I am not working on anything like this. I work on a lighting automation system. If I fuck up my release, nobody is going to die (well, most likely, there are some scenarios), but if I fuck up sufficiently, a lot of people will be incredibly annoyed. So I have every version of every dependency frozen. All the way down the dependency tree. I do check for updates quite often and I make some effort to keep some things current, but some upgrades are simply too invasive to allow.
> I am not working on anything like this. I work on a lighting automation system. If I fuck up my release, nobody is going to die (well, most likely, there are some scenarios), but if I fuck up sufficiently, a lot of people will be incredibly annoyed. So I have every version of every dependency frozen. All the way down the dependency tree.

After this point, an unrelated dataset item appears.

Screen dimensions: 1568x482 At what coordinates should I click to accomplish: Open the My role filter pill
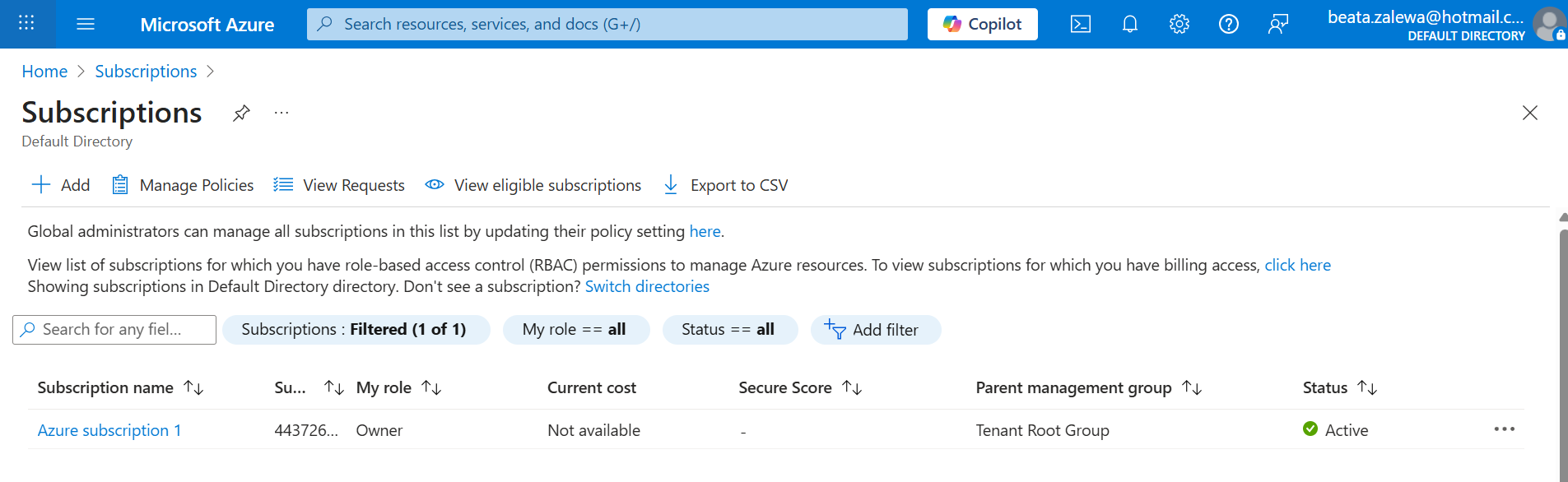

Most people’s systems are not that special that they absolutely need to do this, but it feeds one’s ego to imagine that it is. And, as I said, it feels more painful, but it’s actually easier to do this – i.e. being a hardass about new versions – than to do the legitimately hard job of integrating software and having good test coverage. It feeds the ego and feels useful and hard, but it’s actually easy; it’s no wonder it’s so very, very easy to fall into this trap. And once you’ve fallen in by lagging behind in this way, it’s even harder to climb out of it, since that would mean upgrading everything even faster to catch up. If you’re mostly up to date, you can afford to allow a single dependency to lag behind for a while to avoid some specific problem. But if you’re using all old unsupported stuff and there’s a critical security bug with no patch for your version, since the design was inherently buggy, you’re utterly hosed. You have no safety margin.
This is the danger of living on the edge of EoL, as you called it. Once you are forced to update a packages, usually with short notice at the most inconvenient time ever due to some zero-day vulnerability found in one of your depdendencies. Then the new version no longer supports another old version it has a subdependency to, which you also pinned, so you have to update the subdependency also. And to upgrade that package you have to update yet another subdependency, and so on.
Suddenly a small security-patch forces you to essentially replace your whole stack. If your test flags any error you have no idea which of the updated subpackages that caused it, because you have replaced all of them. Eventually you accumulate so much tech debt that it's tempting to cherry-pick the security patches into your packages instead of updating them to mainline, sucking you even deeper down the tech debt trap.
Integrating often means each integration is smaller, less risky and easier to pinpoint why the failure happens. Of course this assumes you have good automatic test coverage, which i assume you do if the systems are as life-critical as parent claim them to be.
There's also a big difference between embedded and connected systems here. Embedded SW usually get flashed once and then just do whatever they are supposed to do. Such SW really is "done", there is no need to maintain it or it's dependencies because it's not connected to the internet so zero-days or other vulnerabilities are not really a thing.